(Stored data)
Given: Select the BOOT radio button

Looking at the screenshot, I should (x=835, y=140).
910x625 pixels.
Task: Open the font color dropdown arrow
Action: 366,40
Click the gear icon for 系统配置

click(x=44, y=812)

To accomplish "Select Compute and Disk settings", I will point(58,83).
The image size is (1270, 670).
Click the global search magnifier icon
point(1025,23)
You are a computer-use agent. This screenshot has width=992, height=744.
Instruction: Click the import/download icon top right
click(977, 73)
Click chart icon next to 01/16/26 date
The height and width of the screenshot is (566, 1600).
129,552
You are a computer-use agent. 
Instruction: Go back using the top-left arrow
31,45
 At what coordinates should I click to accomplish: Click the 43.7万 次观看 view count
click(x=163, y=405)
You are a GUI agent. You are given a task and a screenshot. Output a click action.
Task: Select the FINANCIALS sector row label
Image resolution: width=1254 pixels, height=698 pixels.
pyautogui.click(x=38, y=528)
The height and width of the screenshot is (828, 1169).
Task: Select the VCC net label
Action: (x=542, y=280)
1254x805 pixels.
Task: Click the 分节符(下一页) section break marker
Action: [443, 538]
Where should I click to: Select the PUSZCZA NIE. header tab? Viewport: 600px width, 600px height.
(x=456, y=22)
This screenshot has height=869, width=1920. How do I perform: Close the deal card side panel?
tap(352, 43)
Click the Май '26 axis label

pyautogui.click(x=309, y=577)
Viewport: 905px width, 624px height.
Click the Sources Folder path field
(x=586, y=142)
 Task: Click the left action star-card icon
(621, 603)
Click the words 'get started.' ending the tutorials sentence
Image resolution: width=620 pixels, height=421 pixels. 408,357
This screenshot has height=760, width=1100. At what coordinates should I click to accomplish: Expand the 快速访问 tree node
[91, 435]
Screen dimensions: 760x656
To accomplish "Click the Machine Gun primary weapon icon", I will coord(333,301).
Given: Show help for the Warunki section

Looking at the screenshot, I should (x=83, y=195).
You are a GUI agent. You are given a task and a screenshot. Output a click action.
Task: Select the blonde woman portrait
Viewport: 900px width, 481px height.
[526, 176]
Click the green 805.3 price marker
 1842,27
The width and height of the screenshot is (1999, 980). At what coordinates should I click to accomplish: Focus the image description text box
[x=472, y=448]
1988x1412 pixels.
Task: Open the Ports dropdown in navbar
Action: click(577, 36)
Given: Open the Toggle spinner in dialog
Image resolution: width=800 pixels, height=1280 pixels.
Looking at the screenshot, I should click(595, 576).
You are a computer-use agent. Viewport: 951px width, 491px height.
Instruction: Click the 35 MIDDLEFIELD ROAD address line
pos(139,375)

Directions>
What you need to do is retype all the entries exactly as written.

Written solution>
Given: Select the BOOT radio button

Looking at the screenshot, I should (x=835, y=140).
910x625 pixels.
Task: Open the font color dropdown arrow
Action: 366,40
Click the gear icon for 系统配置

click(x=44, y=812)

To accomplish "Select Compute and Disk settings", I will point(58,83).
The image size is (1270, 670).
Click the global search magnifier icon
point(1025,23)
You are a computer-use agent. This screenshot has width=992, height=744.
Instruction: Click the import/download icon top right
click(977, 73)
Click chart icon next to 01/16/26 date
The height and width of the screenshot is (566, 1600).
129,552
You are a computer-use agent. 
Instruction: Go back using the top-left arrow
31,45
 At what coordinates should I click to accomplish: Click the 43.7万 次观看 view count
click(x=163, y=405)
You are a GUI agent. You are given a task and a screenshot. Output a click action.
Task: Select the FINANCIALS sector row label
Image resolution: width=1254 pixels, height=698 pixels.
pyautogui.click(x=38, y=528)
The height and width of the screenshot is (828, 1169).
Task: Select the VCC net label
Action: (x=542, y=280)
1254x805 pixels.
Task: Click the 分节符(下一页) section break marker
Action: [443, 538]
Where should I click to: Select the PUSZCZA NIE. header tab? Viewport: 600px width, 600px height.
(x=456, y=22)
This screenshot has height=869, width=1920. How do I perform: Close the deal card side panel?
tap(352, 43)
Click the Май '26 axis label

pyautogui.click(x=309, y=577)
Viewport: 905px width, 624px height.
Click the Sources Folder path field
(x=586, y=142)
 Task: Click the left action star-card icon
(621, 603)
Click the words 'get started.' ending the tutorials sentence
Image resolution: width=620 pixels, height=421 pixels. 408,357
This screenshot has height=760, width=1100. At what coordinates should I click to accomplish: Expand the 快速访问 tree node
[91, 435]
Screen dimensions: 760x656
To accomplish "Click the Machine Gun primary weapon icon", I will coord(333,301).
Given: Show help for the Warunki section

Looking at the screenshot, I should (x=83, y=195).
You are a GUI agent. You are given a task and a screenshot. Output a click action.
Task: Select the blonde woman portrait
Viewport: 900px width, 481px height.
[526, 176]
Click the green 805.3 price marker
 1842,27
The width and height of the screenshot is (1999, 980). At what coordinates should I click to accomplish: Focus the image description text box
[x=472, y=448]
1988x1412 pixels.
Task: Open the Ports dropdown in navbar
Action: click(577, 36)
Given: Open the Toggle spinner in dialog
Image resolution: width=800 pixels, height=1280 pixels.
Looking at the screenshot, I should click(595, 576).
You are a computer-use agent. Viewport: 951px width, 491px height.
Instruction: Click the 35 MIDDLEFIELD ROAD address line
pos(139,375)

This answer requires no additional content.